President Biden has taken action to reinstate the African Growth and Opportunity Act (AGOA) trade preference program benefits for one nation, Mauritania.
Simultaneously, he has decided to terminate benefits for four countries, specifically Gabon, Niger, the Central African Republic, and Uganda, effective from January 1, 2024.
Mauritania’s eligibility for AGOA benefits will be restored due to the significant progress made since the termination of its benefits in 2019, primarily concerning worker rights concerns.
The government’s commitment to cooperating with the United States to make substantial strides in worker rights and eliminating forced labor has been a contributing factor.
Ambassador Katherine Tai emphasized that while Mauritania has made progress, there is more work to be done.
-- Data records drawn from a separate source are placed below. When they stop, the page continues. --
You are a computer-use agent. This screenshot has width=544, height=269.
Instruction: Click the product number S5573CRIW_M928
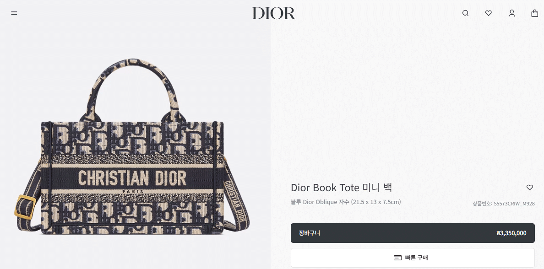pos(514,204)
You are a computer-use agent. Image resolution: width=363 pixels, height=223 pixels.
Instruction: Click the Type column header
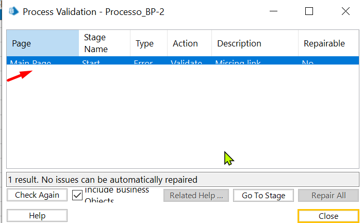click(149, 43)
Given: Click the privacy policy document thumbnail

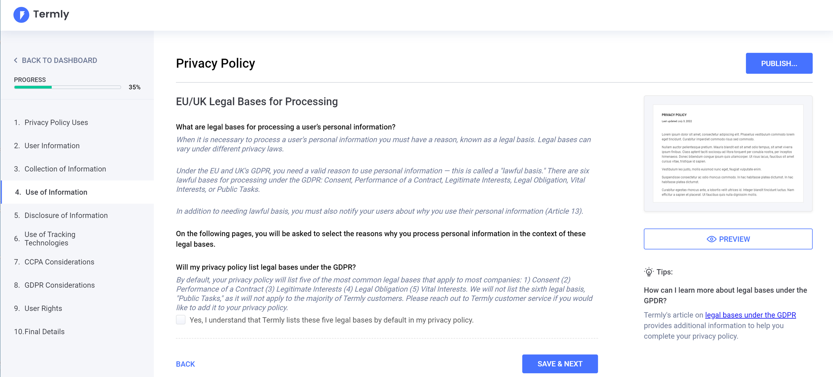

The partnership, support, and empowerment of labor, civil, and human rights organizations will play a vital role in Mauritania’s success. AGOA will closely monitor the country’s efforts to protect internationally recognized worker rights, with a particular focus on eradicating hereditary slavery.
On the other hand, Gabon and Niger will have their AGOA eligibility terminated due to unconstitutional changes of government within these countries. The Central African Republic and Uganda will also lose AGOA benefits, primarily due to gross violations of internationally recognized human rights by their respective governments.
Ambassador Tai highlighted the urgency of necessary changes in these four countries to align with AGOA eligibility criteria.
The United States has encouraged these governments to take actions that meet the criteria, allowing the resumption of valued trading partnerships. Clear benchmarks for reinstatement will be provided to each of these countries, and the U.S. Administration is committed to working with them to achievethis objective.